Thank you again, comixminx. These are all good suggestions about what to include, and how. Perhaps the main difference between what you are doing and what I am planning is that whereas you are concentrating on just one story paper in Jinty, I want enough pages to allow me to comment separately on every story paper for boys or girls that I may want to talk about.

A further, and possibly more important, reason concerns my wish to get information about such story papers distributed without having to commit myself to putting it in book form, which frankly is a very expensive procedure. Currently I am writing This Was The Hotspur, which I am hoping to publish as a companion volume to This Was The Wizard. Similar companion volumes for Adventure, The Rover and The Skipper will however only appear on line, if at all. The volume I am preparing about the ten Thomsons' story papers for girls will also appear as a book, but I am less sure about a history of The Victor, the only picture story paper for boys that would have any chance of decent sales at the price I would have to charge for it, and to be honest, the same applies really to This Was The Hotspur, which will be a bit of a punt given that the boys who bought the paper every week as it was published will be at least in their mid-sixties by now.

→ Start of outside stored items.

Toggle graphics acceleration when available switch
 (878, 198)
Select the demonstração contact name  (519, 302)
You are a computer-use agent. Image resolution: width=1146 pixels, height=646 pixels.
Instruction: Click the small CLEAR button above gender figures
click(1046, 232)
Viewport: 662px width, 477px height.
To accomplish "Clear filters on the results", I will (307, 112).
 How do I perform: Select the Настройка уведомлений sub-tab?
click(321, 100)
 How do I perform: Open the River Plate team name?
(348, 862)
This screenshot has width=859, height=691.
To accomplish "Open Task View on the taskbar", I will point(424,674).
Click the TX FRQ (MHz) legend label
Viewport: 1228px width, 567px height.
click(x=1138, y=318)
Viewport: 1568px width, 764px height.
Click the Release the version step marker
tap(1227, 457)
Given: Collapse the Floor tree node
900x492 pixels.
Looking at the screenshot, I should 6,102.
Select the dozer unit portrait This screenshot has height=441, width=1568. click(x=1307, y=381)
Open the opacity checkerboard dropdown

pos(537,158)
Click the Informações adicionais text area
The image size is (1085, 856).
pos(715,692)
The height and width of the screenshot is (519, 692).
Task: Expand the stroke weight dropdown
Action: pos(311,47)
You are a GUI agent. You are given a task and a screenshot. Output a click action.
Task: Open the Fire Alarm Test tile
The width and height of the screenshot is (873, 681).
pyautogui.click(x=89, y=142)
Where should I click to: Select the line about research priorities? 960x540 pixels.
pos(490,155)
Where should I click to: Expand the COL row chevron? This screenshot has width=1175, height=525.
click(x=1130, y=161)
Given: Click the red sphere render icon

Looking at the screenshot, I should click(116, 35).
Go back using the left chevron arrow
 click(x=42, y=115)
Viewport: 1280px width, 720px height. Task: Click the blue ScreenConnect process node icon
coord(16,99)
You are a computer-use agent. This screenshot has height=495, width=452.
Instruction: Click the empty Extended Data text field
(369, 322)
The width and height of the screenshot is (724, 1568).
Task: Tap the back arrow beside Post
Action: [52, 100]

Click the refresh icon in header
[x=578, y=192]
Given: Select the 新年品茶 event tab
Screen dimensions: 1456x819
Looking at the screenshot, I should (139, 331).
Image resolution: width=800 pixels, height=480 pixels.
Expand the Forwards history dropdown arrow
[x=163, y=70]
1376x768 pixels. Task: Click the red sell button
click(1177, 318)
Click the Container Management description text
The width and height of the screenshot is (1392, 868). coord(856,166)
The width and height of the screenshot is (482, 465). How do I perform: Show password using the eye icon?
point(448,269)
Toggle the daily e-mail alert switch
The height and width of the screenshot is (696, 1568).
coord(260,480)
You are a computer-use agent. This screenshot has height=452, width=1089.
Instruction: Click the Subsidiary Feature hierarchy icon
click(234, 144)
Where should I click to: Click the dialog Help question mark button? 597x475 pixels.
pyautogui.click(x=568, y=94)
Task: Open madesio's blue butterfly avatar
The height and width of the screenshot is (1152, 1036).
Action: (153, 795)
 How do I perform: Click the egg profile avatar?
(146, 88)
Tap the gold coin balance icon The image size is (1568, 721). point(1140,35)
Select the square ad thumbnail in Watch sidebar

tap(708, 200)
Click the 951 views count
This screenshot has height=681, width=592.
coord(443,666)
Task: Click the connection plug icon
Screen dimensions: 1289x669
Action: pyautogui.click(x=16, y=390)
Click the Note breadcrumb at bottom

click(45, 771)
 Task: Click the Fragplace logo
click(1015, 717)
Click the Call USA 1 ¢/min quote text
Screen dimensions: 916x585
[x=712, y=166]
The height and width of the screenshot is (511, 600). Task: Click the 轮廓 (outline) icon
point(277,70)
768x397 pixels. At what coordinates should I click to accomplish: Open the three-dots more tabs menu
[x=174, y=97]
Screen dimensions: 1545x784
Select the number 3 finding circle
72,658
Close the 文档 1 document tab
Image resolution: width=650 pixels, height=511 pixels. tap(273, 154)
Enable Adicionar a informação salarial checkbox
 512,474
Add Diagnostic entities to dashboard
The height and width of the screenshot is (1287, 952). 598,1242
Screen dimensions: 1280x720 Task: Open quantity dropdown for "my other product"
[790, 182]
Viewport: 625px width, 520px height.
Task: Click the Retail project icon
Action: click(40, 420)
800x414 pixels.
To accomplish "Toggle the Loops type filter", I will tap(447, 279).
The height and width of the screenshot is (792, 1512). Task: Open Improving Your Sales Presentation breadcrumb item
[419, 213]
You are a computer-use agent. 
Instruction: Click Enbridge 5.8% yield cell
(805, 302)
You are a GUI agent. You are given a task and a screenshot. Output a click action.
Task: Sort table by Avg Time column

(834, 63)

I have discussed all the above with Ray Moore, whose assistance with information about artists and editors is of huge value to me, and has been since we were first in contact in about 1990, and he is the one who made the point to me that as we are sitting on an enormous amount of data about story papers for boys and girls, we would be very remiss if we didn't release it in one organized form or another. Another fact that I need to heed is that I am still exhausted after all the problems I had in trying to get This Was The Wizard into print, when my computer stoutly resisted all my attempts, and those of Ken Dalton, to convert my pages into pdf files, as required by my printer in Stockport.

It goes without saying that I would welcome any observations from ComicsUK members on the issues I've outlined.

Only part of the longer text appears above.